> FUENTE:
________________________
# Ayuda circuito con optoacoplador



## illi206 (Abr 12, 2006)

Buenas.

El caso es que tengo un circuito al que le tengo que poner un optoacoplador para que otro circuito conectado a J6 me cierre un pin en el AVR. El caso es que a la entrada de J6 tengo 215m Voltios.

http://img46.imageshack.us/my.php?image=opto3uo.jpg

Creeis que esto funcionaria o me hace falta añadir alguna restistencia mas.

Mil gracias.


----------



## hhpp (Abr 14, 2006)

Pensaste en aplificar la tension a tu entrada?
0.24V para un diodo?


----------



## illi206 (Abr 15, 2006)

Gracias por responder.

Pues es que lo que quiero hacer es separar galvanicamente ambos circuitos.
Se te ocurre alguna manera mejor de hacerlo?
Soy principiante con esto, asi que necesito ayuda.

Gracias


----------



## hhpp (Abr 18, 2006)

perdon por nmo responder, mi conexion, bueno en fin, talves ya lo solucionaste, pero haber mira lo unico que se me ocurre es usar un AMP-OP ya que con esto amplificas y en cierta manera aislas. si tesrive le seguinmois.
________________________
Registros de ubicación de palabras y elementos
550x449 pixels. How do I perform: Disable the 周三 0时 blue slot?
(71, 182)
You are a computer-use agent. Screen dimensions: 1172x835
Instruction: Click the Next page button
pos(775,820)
________________________
> TAREAS REQUERIDAS:
(a) Enumera las fechas de todos los mensajes del hilo sobre el optoacoplador, en el orden en que aparecen.
(b) En el hilo sobre el optoacoplador, ¿qué componente sugiere usar hhpp en su último mensaje?
(c) Prolonga el hilo sobre el optoacoplador a partir de su último mensaje.

> RESULTADOS:
(a) Abr 12, 2006; Abr 14, 2006; Abr 15, 2006; Abr 18, 2006

(b) Un amplificador operacional (AMP-OP).

(c)
----------



## illi206 (Abr 20, 2006)

Gracias por la respuesta, pero al final veo que no se puede hacer como digo yo.

En realidad tengo un pulsador, que al pulsar, cierra y conecta con una masa electronica, esta masa electronica tiene con respecto a la masa del coche un potencial de 0,216 mV.

___Pin 1________P___________Pin masa eletronica
_____O-------------/ --------------------O



       Me interasa usar ese pulsador, para ademas de lo que hace, cerrar una entrada de un Atmega8, y sin que eso pueda causar perjuicio al otro circuito.

Gracias por tu ayuda.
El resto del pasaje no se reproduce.